■ **Task instructions**: Retype the records from the line with "Task: Click the دیدگاه‌ها" to the line with "pyautogui.click(x=170, y=95)", leaving out the pictures.

■ **Data records**:
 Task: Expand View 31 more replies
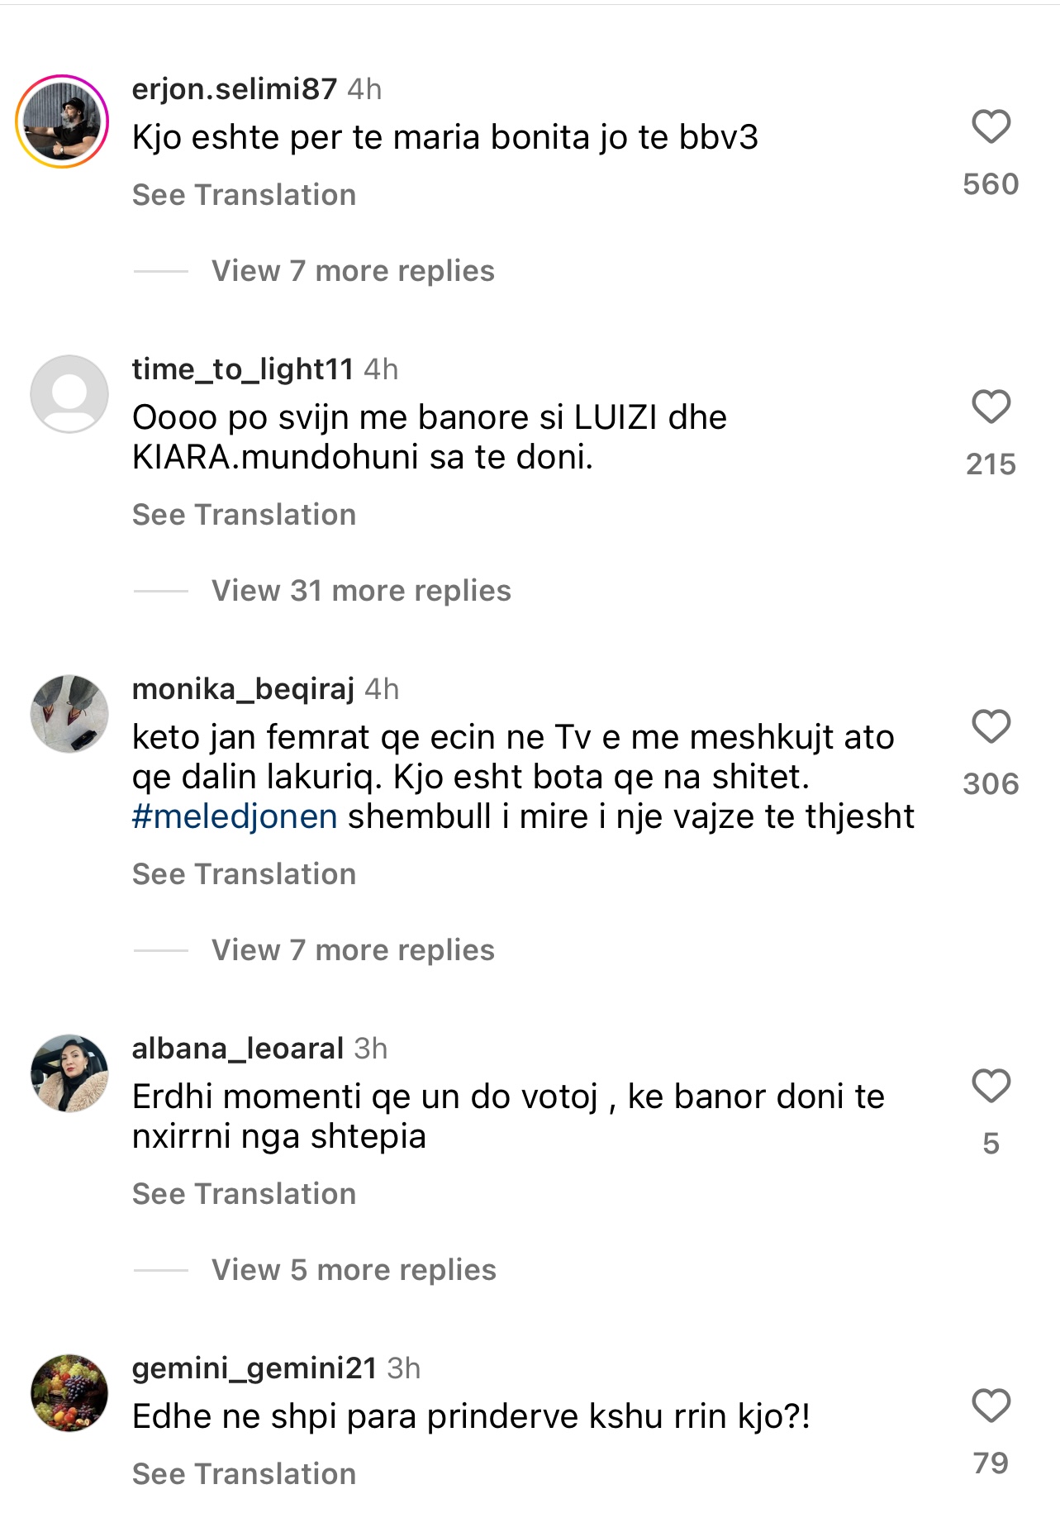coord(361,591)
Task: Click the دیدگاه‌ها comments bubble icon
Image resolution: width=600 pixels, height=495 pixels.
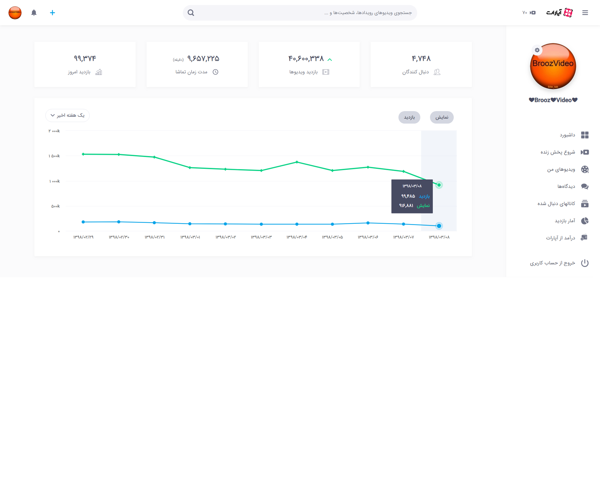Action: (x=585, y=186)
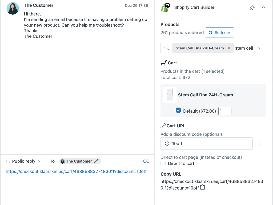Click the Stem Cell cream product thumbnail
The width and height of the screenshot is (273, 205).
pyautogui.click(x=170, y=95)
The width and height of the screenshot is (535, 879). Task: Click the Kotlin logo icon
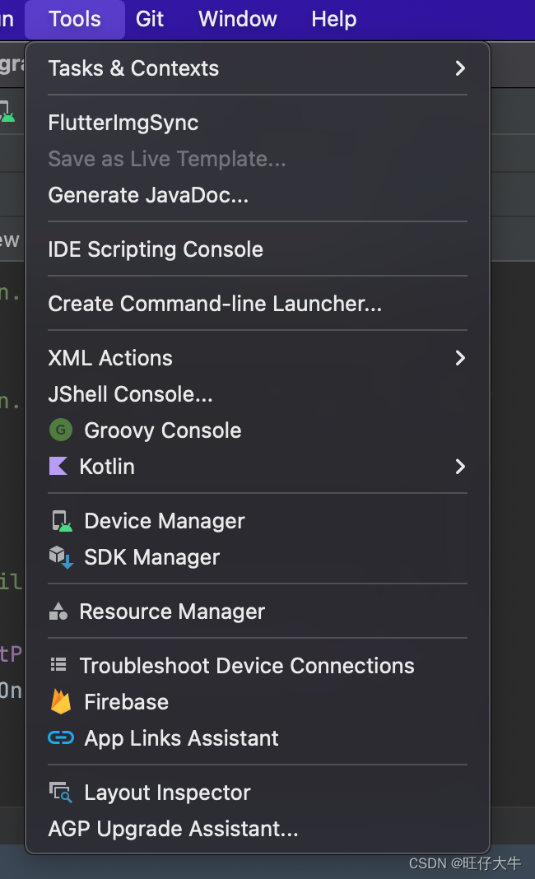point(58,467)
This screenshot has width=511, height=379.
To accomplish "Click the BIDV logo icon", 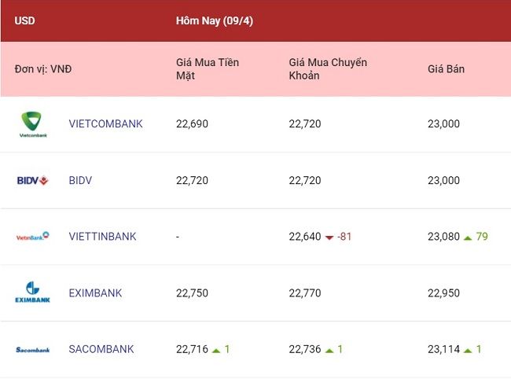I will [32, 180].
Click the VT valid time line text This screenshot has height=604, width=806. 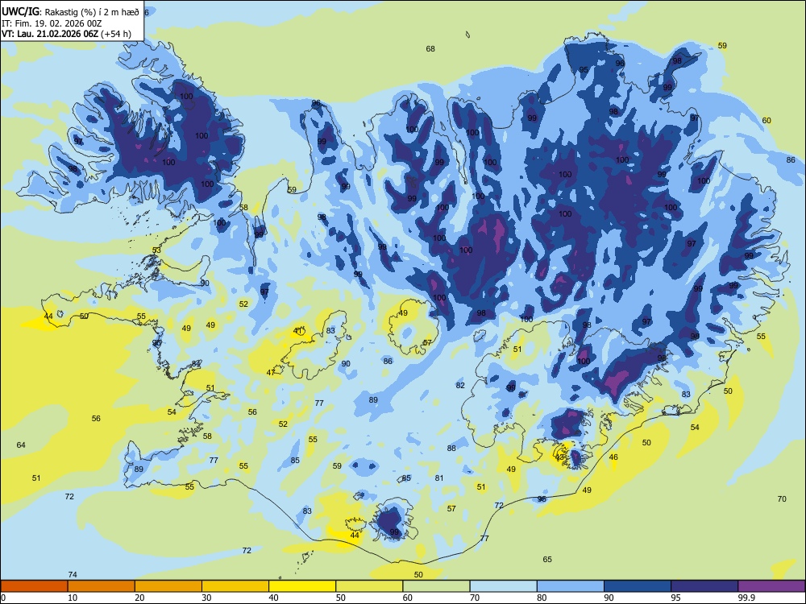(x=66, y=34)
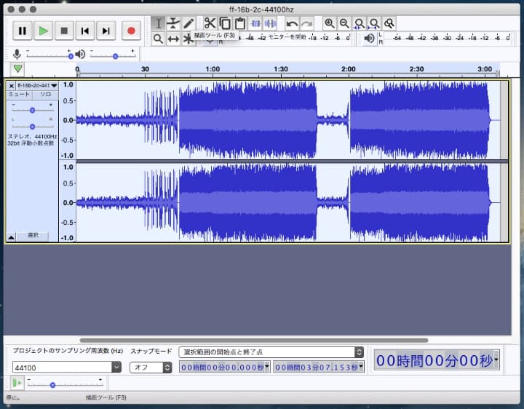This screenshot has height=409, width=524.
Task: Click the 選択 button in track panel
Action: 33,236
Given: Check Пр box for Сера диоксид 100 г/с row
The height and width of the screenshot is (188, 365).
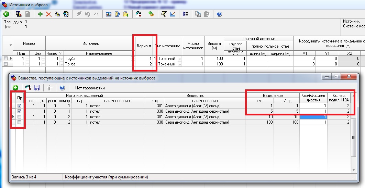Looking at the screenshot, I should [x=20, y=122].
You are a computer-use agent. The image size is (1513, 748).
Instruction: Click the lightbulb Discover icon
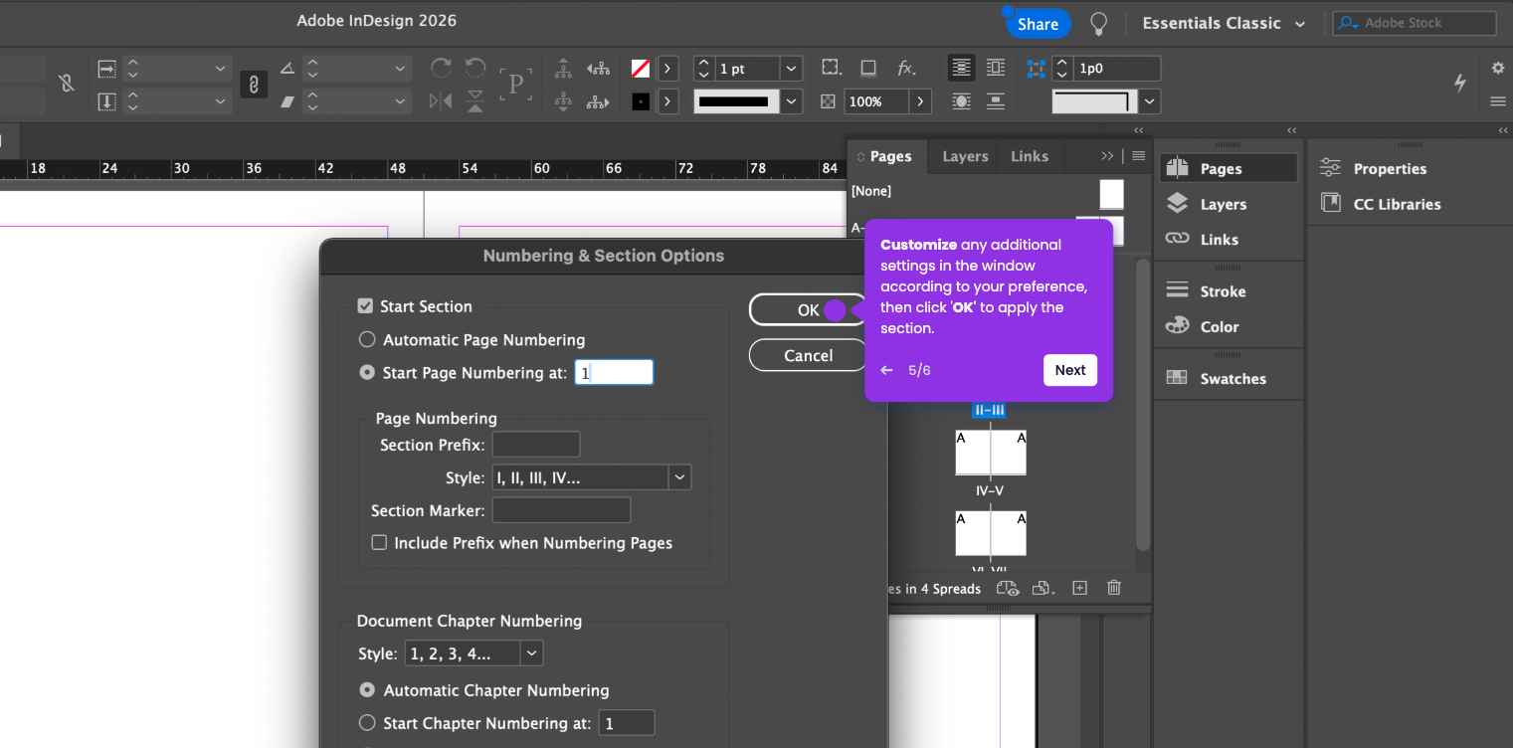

■ **Reply to the exercise**:
Task: Click the دیدگاه‌ها comments bubble icon
Image resolution: width=600 pixels, height=495 pixels.
Action: (x=585, y=186)
Click the Stem Cell cream product thumbnail
The width and height of the screenshot is (273, 205).
pyautogui.click(x=170, y=95)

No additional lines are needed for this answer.